• Material to process:
┌──

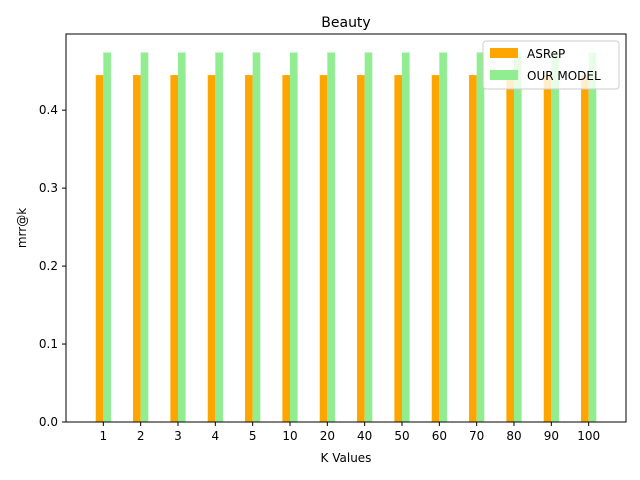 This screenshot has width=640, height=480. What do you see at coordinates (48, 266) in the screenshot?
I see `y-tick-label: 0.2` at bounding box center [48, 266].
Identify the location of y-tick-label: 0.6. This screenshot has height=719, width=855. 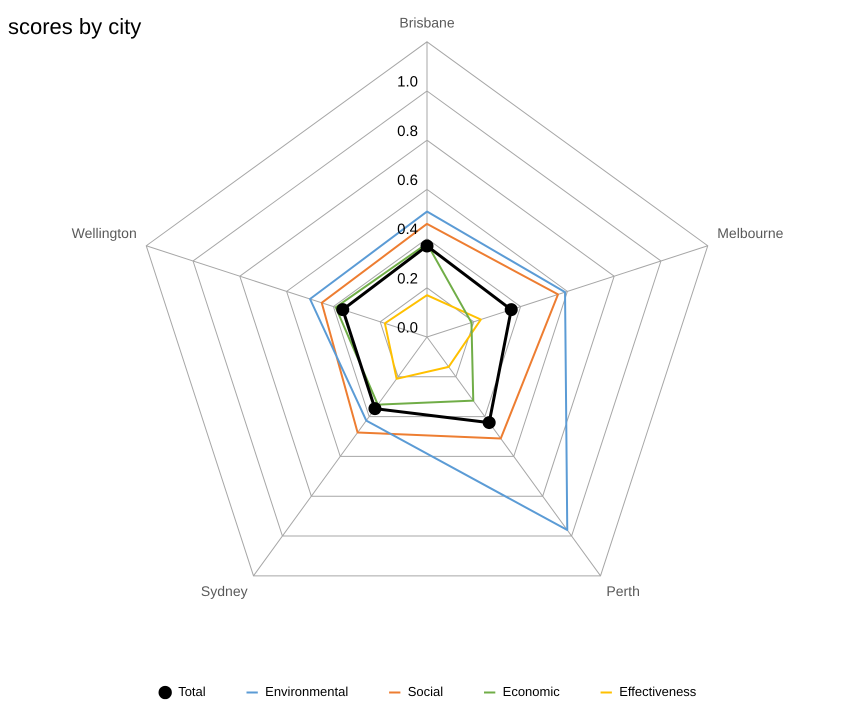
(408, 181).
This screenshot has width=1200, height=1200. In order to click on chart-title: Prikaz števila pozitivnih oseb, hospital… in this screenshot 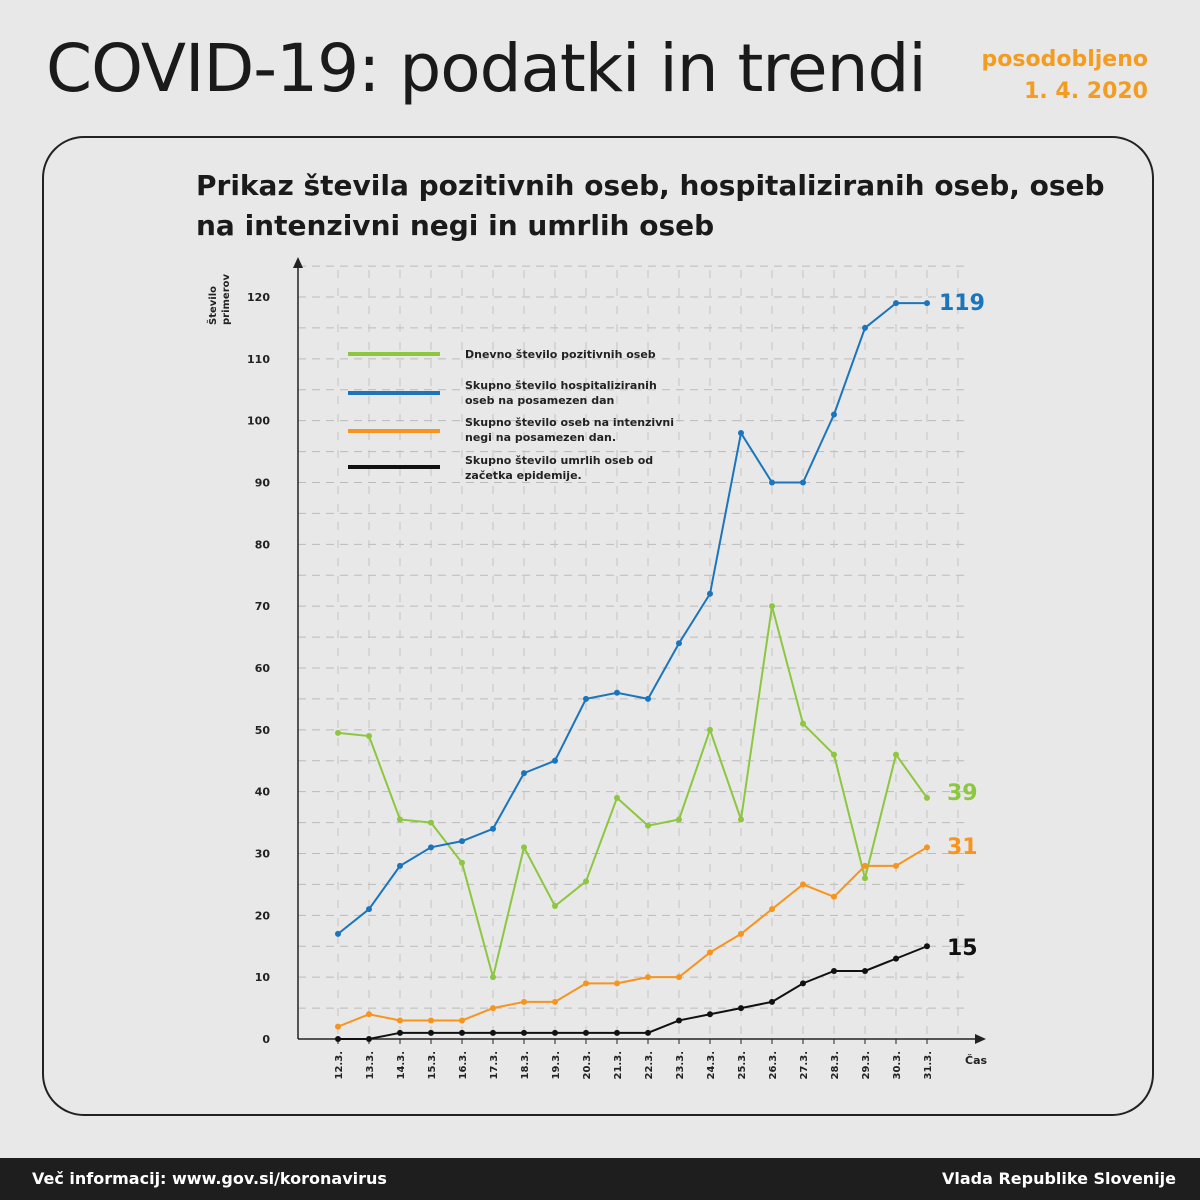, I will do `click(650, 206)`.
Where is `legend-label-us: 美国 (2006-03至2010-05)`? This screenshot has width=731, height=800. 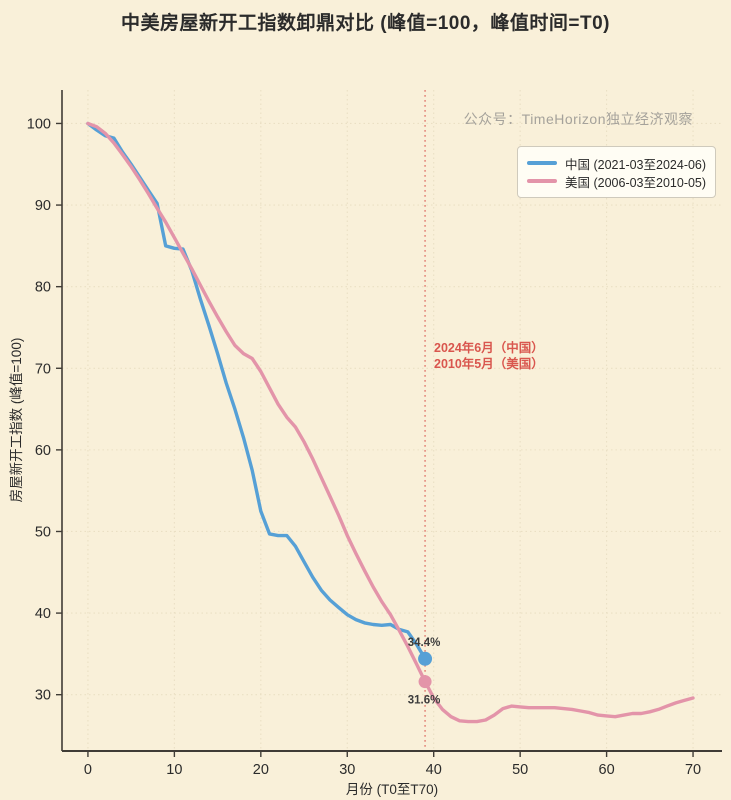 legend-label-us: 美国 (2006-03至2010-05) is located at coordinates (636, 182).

└──

• Written task: Rewrite the stretch from the start of the records through the line containing "(408, 181).", replacing "location" with "position" and keeping everything else the same. Omit the pictures from your answer.

• Written response:
 This screenshot has width=640, height=480. What do you see at coordinates (48, 266) in the screenshot?
I see `y-tick-label: 0.2` at bounding box center [48, 266].
Identify the position of y-tick-label: 0.6. This screenshot has height=719, width=855. 
(408, 181).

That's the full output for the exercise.